- **Your goal**
A verbatim reproduction of the lines below, from the line containing "Open the About dialog" through the line containing "Open Settings from the sidebar", both ends included, is the whole required output.

(Stored entries)

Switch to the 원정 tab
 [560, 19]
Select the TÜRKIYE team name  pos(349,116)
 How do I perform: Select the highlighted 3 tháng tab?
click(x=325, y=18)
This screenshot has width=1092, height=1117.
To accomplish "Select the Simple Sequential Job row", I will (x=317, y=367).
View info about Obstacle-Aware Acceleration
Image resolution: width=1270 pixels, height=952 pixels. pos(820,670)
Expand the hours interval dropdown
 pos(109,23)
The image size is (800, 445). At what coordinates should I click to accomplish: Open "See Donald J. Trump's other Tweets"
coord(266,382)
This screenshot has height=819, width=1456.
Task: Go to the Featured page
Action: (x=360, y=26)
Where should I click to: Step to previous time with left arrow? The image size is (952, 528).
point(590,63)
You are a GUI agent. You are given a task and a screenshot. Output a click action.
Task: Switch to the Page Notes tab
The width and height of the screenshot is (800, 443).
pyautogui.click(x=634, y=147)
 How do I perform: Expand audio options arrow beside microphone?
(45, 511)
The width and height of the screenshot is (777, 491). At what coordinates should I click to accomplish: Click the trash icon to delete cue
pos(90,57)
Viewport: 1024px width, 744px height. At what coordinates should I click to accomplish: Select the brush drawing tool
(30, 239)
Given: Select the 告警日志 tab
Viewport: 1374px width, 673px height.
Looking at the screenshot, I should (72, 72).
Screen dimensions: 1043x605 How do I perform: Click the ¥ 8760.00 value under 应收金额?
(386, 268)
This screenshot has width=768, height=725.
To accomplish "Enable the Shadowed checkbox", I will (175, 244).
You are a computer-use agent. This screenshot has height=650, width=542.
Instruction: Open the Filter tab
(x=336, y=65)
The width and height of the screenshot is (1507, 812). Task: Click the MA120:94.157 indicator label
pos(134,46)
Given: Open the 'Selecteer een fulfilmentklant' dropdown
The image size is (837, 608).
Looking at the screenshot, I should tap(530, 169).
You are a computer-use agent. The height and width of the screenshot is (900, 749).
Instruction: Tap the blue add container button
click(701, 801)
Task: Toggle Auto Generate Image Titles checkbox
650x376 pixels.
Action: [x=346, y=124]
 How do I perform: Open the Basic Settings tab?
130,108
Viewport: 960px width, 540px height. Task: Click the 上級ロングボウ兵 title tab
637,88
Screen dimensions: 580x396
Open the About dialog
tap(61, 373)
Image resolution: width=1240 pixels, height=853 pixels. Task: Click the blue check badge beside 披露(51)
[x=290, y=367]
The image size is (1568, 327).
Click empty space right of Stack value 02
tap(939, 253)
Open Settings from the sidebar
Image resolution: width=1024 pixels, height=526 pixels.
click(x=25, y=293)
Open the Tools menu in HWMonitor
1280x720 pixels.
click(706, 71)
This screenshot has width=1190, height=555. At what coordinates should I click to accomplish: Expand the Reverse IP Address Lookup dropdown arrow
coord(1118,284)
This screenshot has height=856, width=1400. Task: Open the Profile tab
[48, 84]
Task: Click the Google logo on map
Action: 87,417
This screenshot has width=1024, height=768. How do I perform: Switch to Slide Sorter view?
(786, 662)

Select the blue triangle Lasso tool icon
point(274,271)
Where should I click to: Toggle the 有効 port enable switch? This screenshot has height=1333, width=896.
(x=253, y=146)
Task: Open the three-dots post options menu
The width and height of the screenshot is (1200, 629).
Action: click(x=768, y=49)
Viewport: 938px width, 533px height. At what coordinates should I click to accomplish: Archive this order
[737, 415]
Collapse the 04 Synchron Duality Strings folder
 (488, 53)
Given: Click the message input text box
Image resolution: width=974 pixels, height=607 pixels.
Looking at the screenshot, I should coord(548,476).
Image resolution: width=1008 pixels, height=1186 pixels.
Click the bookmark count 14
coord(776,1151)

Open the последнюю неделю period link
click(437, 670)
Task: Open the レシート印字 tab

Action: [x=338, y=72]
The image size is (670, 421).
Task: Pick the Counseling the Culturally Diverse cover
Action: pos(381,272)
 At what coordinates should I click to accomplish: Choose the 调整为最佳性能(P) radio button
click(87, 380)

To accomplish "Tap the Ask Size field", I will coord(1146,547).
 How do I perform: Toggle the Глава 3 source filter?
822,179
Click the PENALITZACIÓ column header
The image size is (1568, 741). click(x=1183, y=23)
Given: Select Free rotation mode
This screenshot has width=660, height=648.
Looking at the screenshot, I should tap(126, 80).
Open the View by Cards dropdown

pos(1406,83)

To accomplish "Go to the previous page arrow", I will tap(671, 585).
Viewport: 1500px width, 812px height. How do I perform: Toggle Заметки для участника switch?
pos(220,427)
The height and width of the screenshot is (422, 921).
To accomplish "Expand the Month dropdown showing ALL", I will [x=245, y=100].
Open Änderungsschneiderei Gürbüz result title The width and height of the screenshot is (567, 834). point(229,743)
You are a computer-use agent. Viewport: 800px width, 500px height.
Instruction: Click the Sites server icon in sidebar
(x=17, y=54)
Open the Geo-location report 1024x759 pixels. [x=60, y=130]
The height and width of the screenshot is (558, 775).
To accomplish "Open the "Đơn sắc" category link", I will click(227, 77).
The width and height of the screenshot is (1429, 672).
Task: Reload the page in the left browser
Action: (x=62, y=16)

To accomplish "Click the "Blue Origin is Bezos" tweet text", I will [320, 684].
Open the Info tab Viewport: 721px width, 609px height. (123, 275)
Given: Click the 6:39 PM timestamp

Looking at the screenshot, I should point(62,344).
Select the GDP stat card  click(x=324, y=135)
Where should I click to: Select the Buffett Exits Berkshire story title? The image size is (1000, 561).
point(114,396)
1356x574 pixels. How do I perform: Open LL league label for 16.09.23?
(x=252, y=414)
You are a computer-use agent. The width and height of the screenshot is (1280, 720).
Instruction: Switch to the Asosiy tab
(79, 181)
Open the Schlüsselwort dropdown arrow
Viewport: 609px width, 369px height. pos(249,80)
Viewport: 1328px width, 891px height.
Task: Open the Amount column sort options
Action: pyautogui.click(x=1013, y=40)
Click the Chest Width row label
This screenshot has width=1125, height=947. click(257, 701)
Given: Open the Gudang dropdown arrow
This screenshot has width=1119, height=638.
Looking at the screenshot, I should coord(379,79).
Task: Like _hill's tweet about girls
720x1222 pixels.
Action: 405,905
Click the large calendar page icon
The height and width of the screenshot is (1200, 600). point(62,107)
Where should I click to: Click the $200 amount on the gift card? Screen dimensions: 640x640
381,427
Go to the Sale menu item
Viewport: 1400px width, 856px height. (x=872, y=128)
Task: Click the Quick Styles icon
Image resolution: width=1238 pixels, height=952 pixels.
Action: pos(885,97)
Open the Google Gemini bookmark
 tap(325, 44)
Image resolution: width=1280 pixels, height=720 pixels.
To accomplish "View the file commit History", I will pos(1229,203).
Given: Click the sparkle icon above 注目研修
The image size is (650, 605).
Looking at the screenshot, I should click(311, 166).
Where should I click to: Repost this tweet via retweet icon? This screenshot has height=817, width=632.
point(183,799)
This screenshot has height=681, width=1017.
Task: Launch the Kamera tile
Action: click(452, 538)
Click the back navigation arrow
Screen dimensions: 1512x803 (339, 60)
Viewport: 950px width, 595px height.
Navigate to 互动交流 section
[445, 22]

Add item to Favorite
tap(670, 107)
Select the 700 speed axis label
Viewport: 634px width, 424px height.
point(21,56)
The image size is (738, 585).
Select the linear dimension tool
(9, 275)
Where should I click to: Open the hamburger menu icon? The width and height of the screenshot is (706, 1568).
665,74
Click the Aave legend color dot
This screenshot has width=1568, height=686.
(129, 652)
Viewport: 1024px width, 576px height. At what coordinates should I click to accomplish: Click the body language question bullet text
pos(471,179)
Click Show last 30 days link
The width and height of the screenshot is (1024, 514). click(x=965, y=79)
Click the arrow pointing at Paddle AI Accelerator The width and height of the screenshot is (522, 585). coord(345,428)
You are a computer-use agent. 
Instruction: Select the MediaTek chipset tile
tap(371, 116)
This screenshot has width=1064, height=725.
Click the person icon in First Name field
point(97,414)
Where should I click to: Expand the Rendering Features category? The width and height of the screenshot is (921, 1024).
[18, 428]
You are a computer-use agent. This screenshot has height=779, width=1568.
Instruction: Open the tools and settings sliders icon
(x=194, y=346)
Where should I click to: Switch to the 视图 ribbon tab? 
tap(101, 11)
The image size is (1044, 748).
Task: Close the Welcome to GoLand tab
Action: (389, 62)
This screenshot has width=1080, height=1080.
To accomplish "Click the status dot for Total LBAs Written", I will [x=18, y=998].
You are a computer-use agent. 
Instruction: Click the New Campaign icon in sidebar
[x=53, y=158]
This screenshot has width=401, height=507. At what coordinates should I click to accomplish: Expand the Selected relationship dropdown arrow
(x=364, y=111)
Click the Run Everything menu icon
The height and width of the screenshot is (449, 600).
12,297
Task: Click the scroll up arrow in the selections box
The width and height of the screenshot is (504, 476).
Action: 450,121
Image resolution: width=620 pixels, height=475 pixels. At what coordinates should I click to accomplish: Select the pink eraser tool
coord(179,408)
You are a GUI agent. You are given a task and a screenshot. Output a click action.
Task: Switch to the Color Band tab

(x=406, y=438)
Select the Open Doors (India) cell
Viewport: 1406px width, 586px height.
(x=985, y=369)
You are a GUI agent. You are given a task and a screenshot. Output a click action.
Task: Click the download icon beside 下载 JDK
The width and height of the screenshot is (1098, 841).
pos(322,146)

- **Exercise solution**
Open the About dialog
tap(61, 373)
Image resolution: width=1240 pixels, height=853 pixels. Task: Click the blue check badge beside 披露(51)
[x=290, y=367]
The image size is (1568, 327).
Click empty space right of Stack value 02
tap(939, 253)
Open Settings from the sidebar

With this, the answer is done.